* Exercise description: What's needed is an exact copy of the lines from the one that contains "Enable CCleaner at startup" to the end of the data below, leaving the pictures out.

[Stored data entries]
[Start of Attachment]

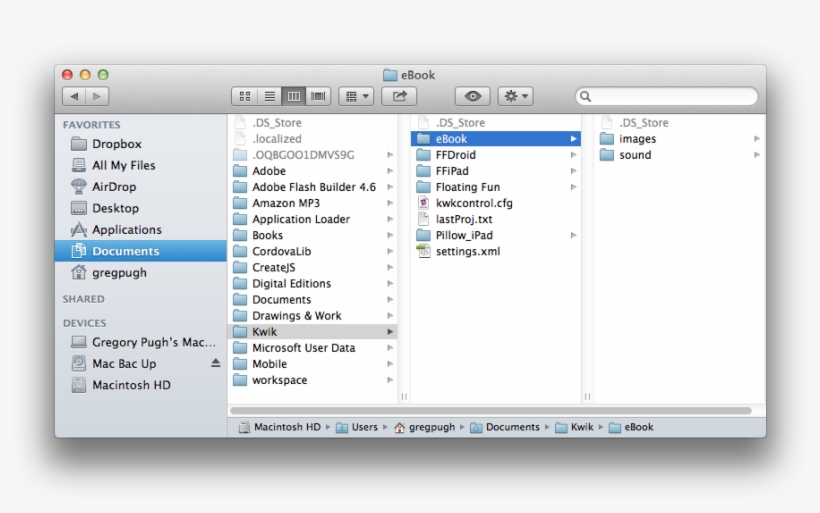Click the Back navigation arrow
The height and width of the screenshot is (513, 820).
[74, 96]
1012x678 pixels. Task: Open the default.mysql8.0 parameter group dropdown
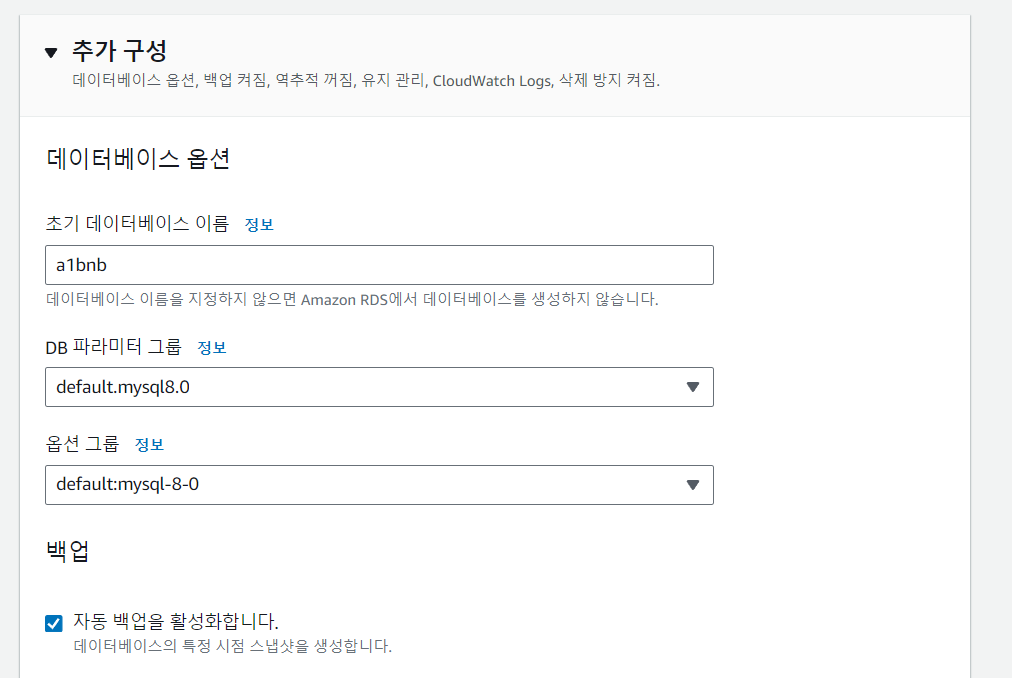tap(379, 387)
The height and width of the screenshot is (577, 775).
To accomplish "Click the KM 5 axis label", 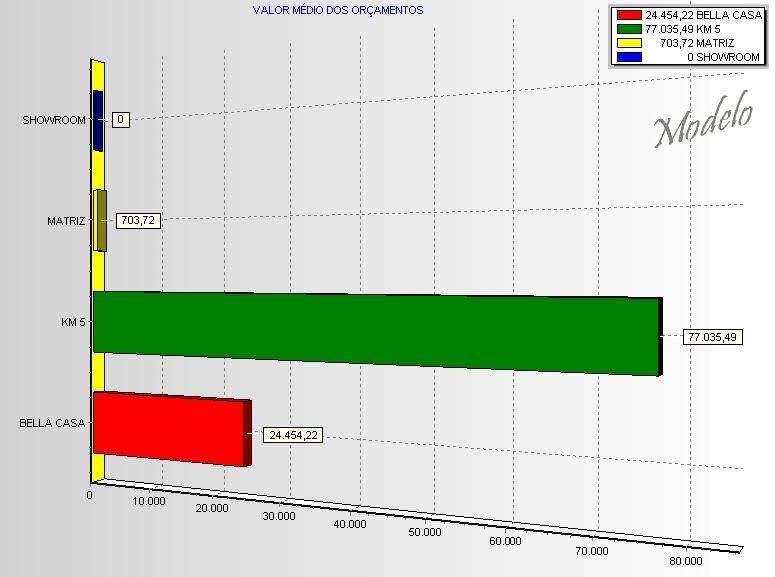I will pyautogui.click(x=73, y=322).

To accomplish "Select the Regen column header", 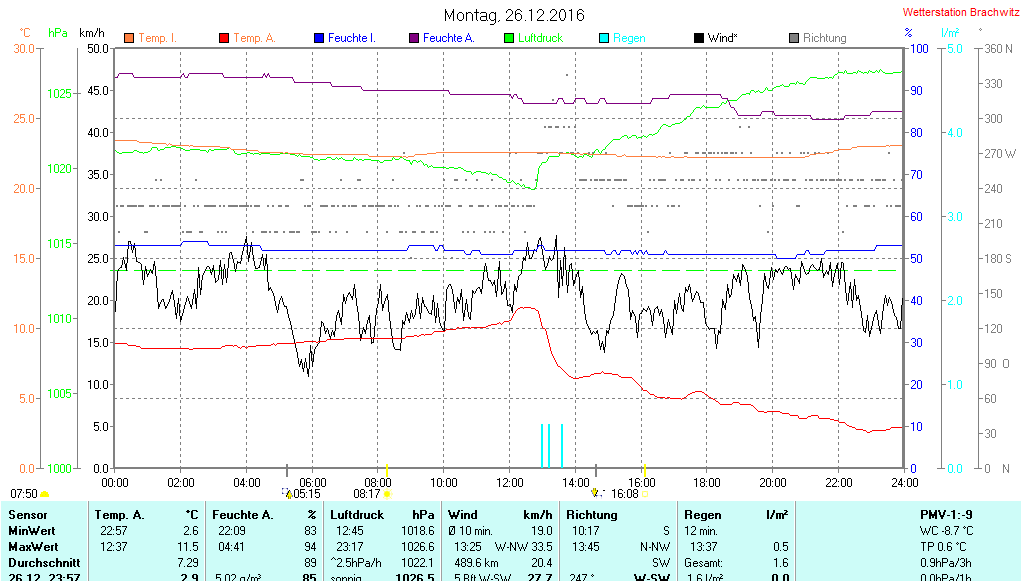I will click(703, 514).
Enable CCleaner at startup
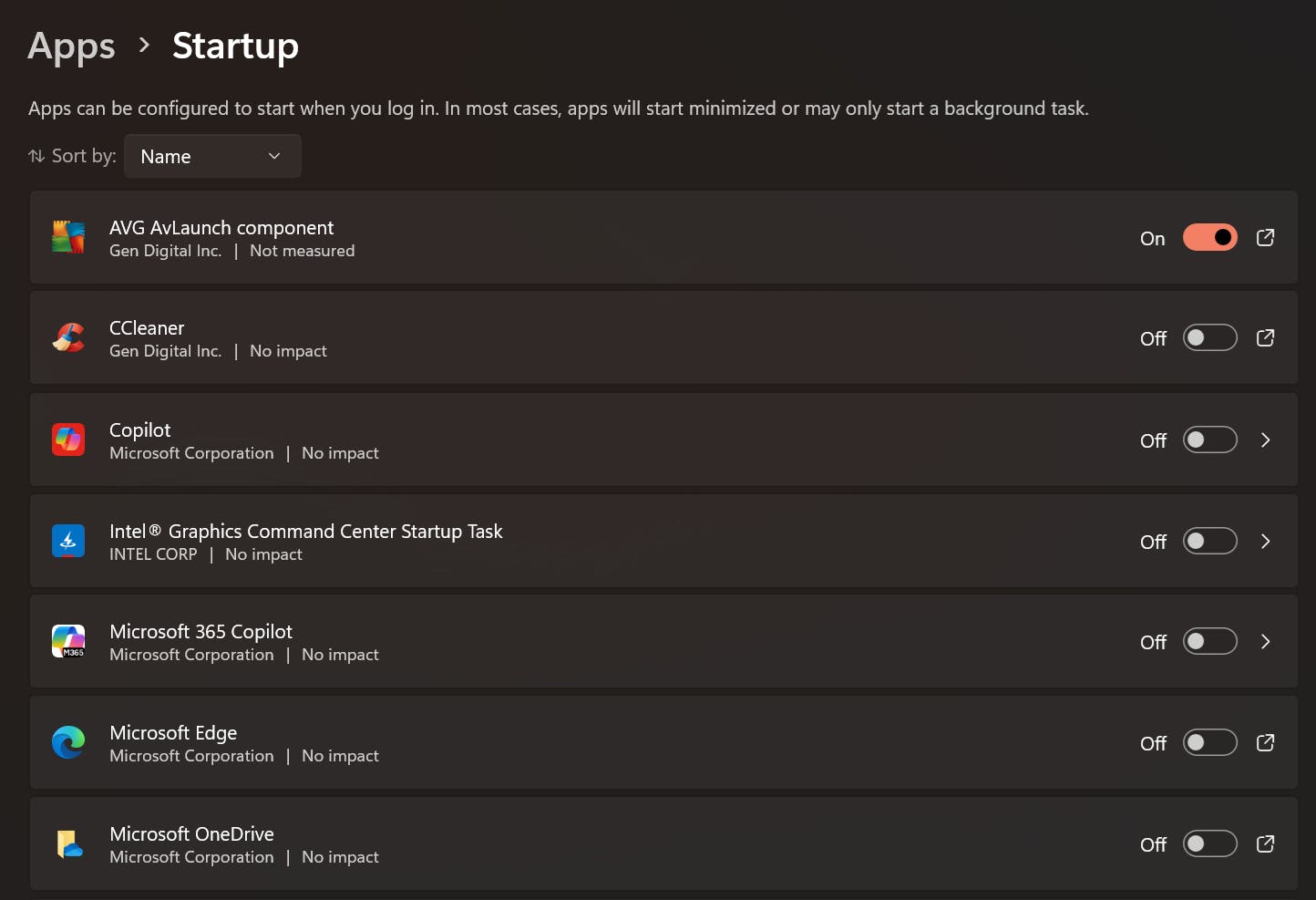 coord(1209,338)
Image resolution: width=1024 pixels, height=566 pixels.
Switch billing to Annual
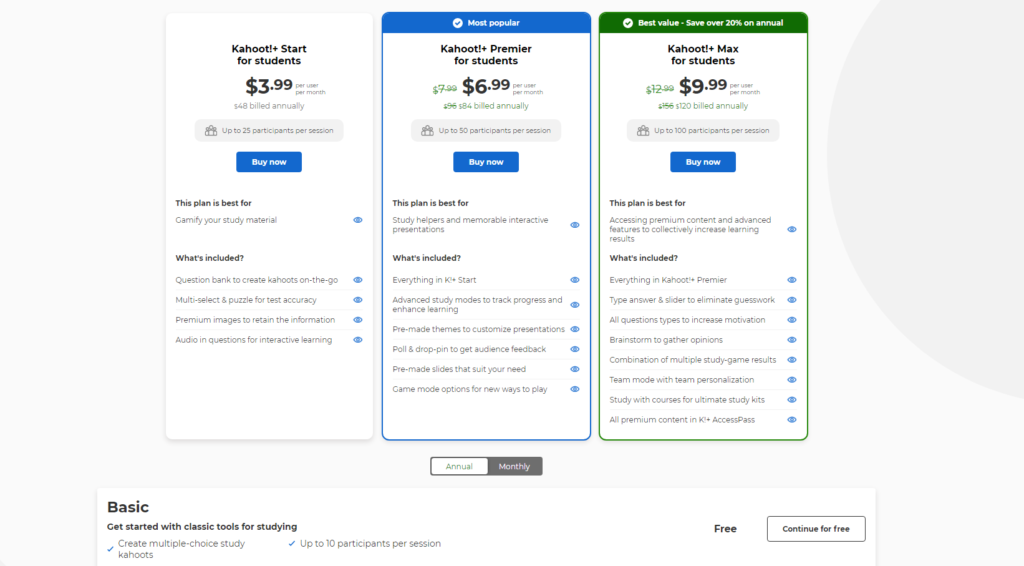[x=459, y=466]

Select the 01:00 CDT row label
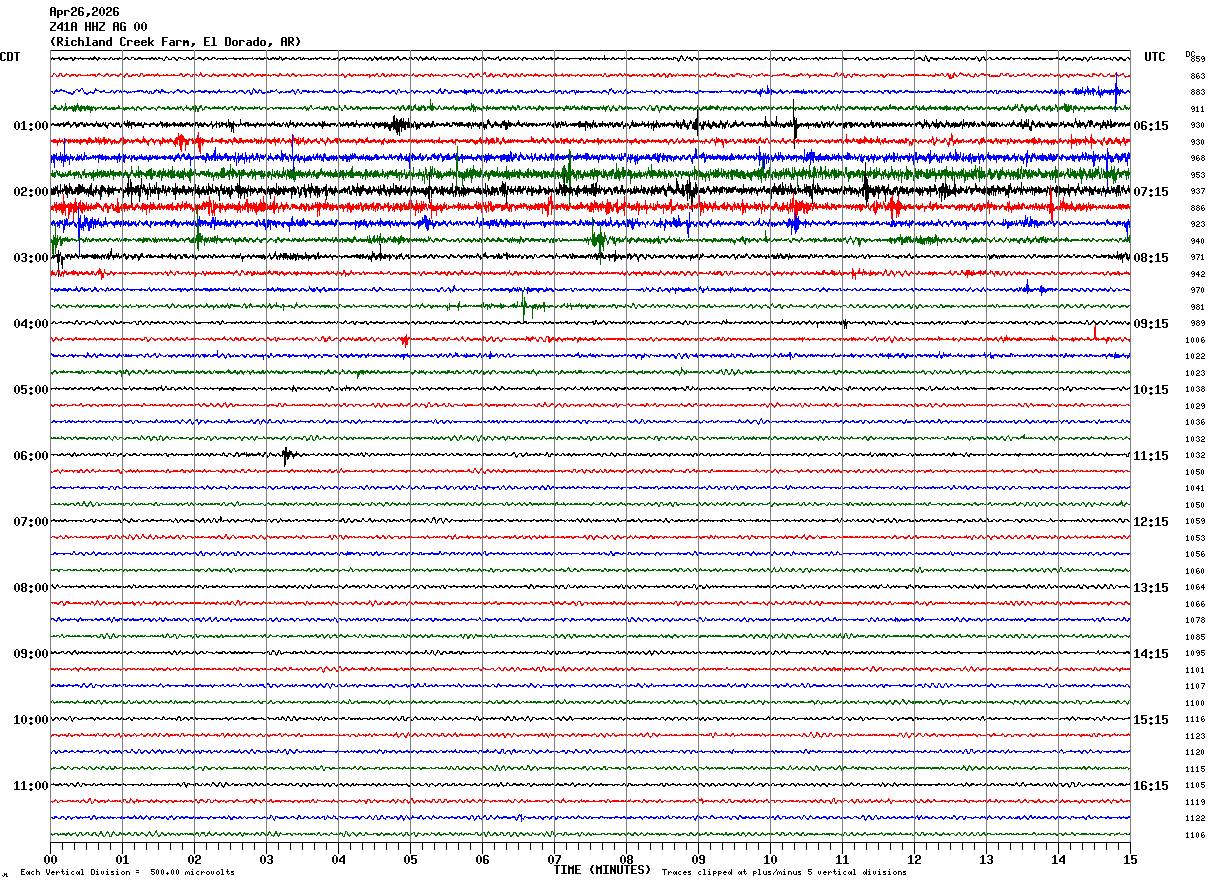[x=30, y=126]
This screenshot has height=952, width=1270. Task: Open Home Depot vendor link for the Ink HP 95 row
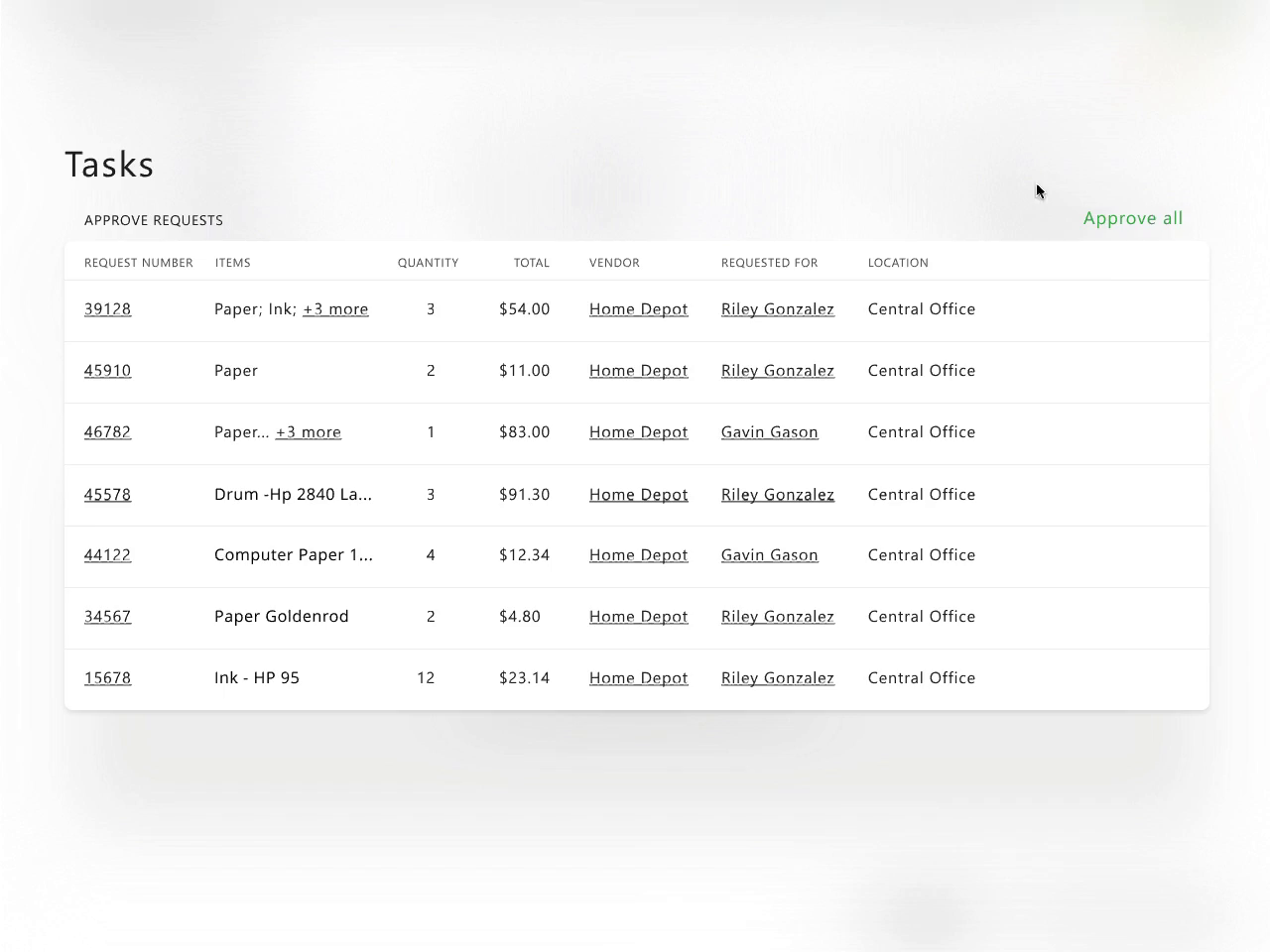coord(639,677)
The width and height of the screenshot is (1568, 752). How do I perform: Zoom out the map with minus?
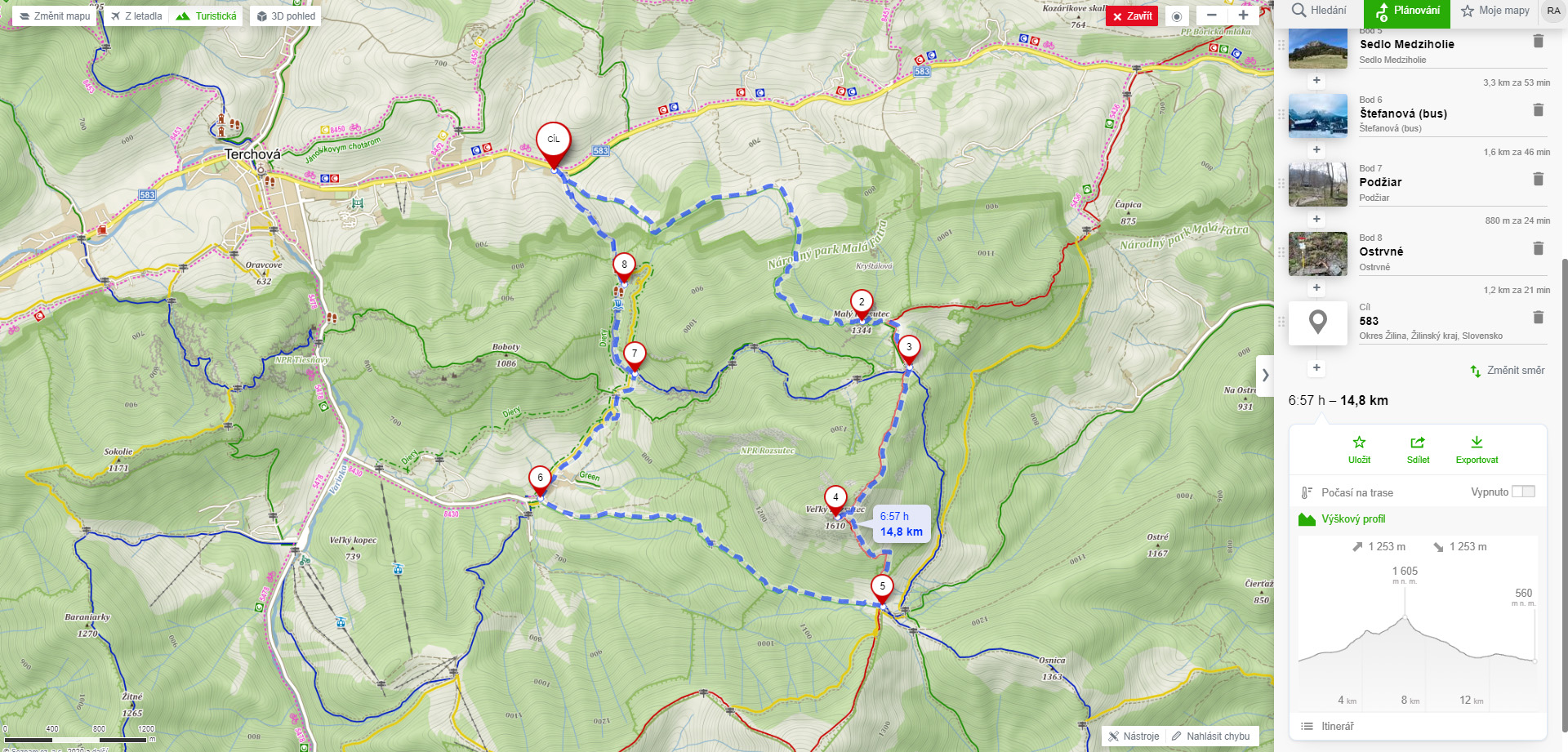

[End of Attachment]

* Answer to the problem:
Enable CCleaner at startup
 coord(1209,338)
Image resolution: width=1024 pixels, height=566 pixels.
Switch billing to Annual
[x=459, y=466]

Select the 01:00 CDT row label
[x=30, y=126]
This screenshot has height=952, width=1270. Task: Open Home Depot vendor link for the Ink HP 95 row
coord(639,677)
The width and height of the screenshot is (1568, 752). How do I perform: Zoom out the map with minus?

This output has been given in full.